What to produce
Using the records below, return exactly the lines from the one containing "Where should I" through the last, and omit pictures.

══ Input records

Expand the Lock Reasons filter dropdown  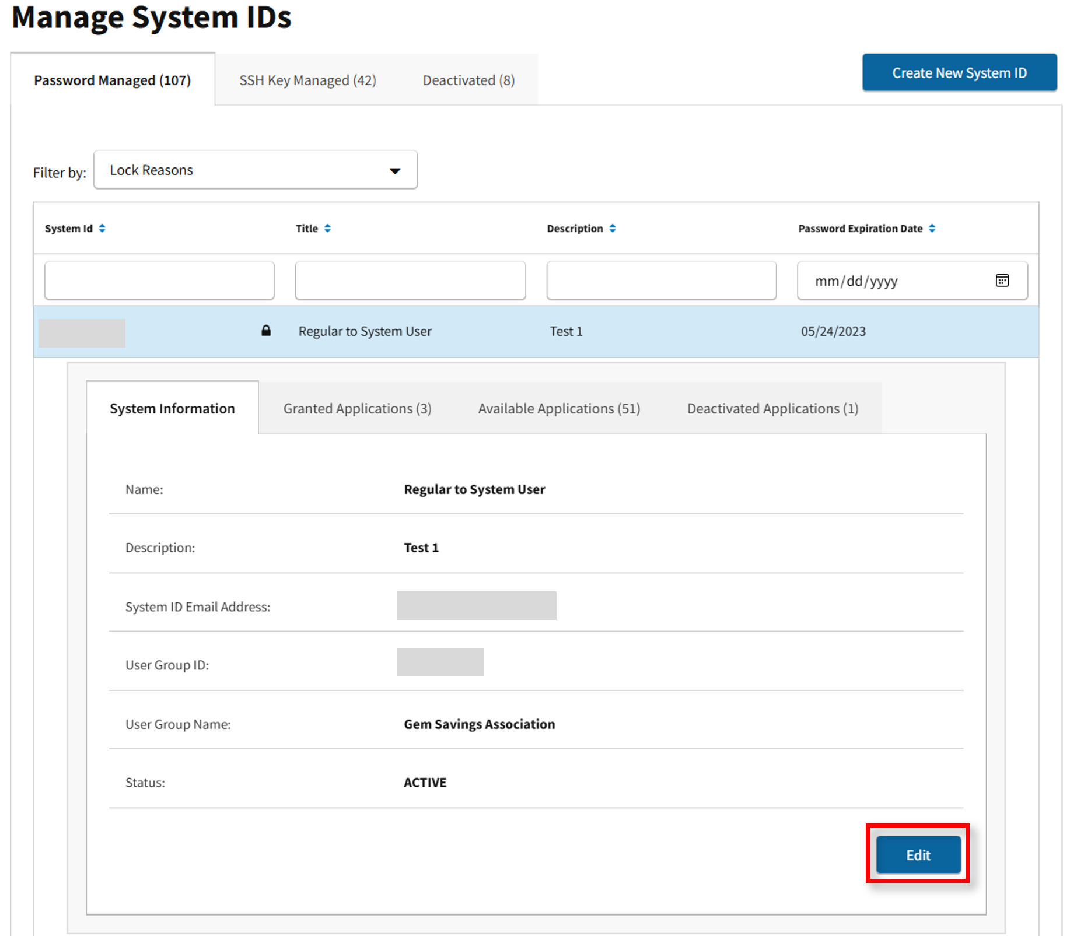click(x=256, y=170)
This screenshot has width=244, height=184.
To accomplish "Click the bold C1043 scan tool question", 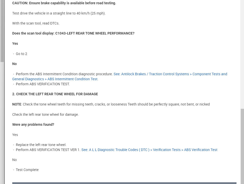I will [73, 33].
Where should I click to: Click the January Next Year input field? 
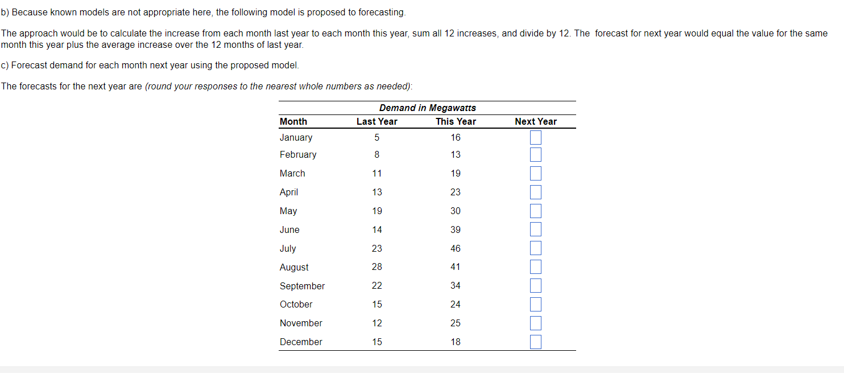coord(535,137)
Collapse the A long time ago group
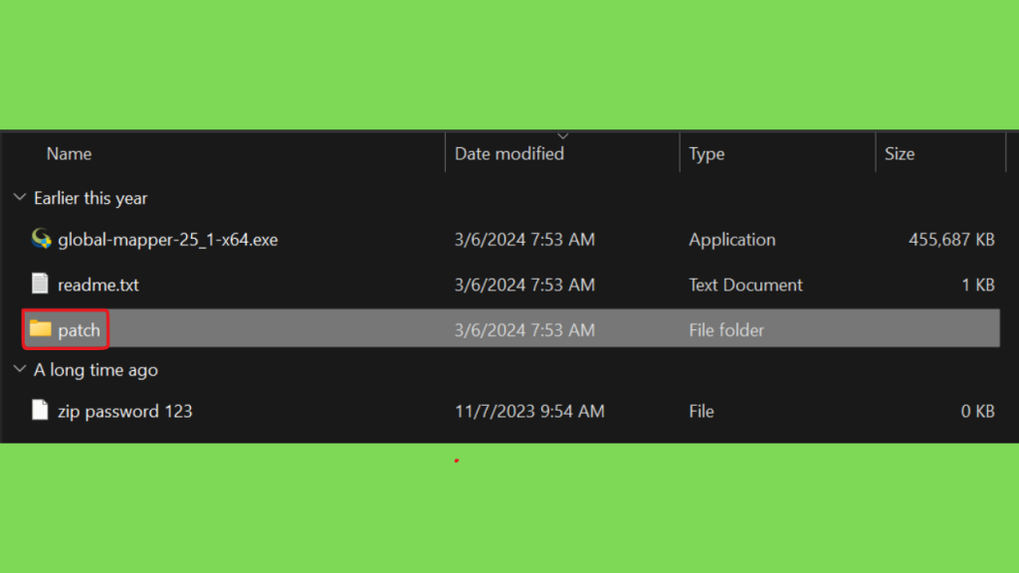The width and height of the screenshot is (1019, 573). coord(20,369)
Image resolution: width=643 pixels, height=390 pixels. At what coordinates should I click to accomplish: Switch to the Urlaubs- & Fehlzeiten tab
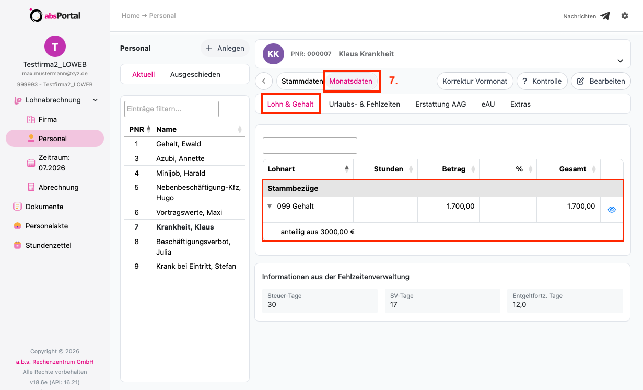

════

Response
Where should I click to: Click the January Next Year input field? 
coord(535,137)
Collapse the A long time ago group
The width and height of the screenshot is (1019, 573). coord(20,369)
Image resolution: width=643 pixels, height=390 pixels. At what coordinates should I click to accomplish: Switch to the Urlaubs- & Fehlzeiten tab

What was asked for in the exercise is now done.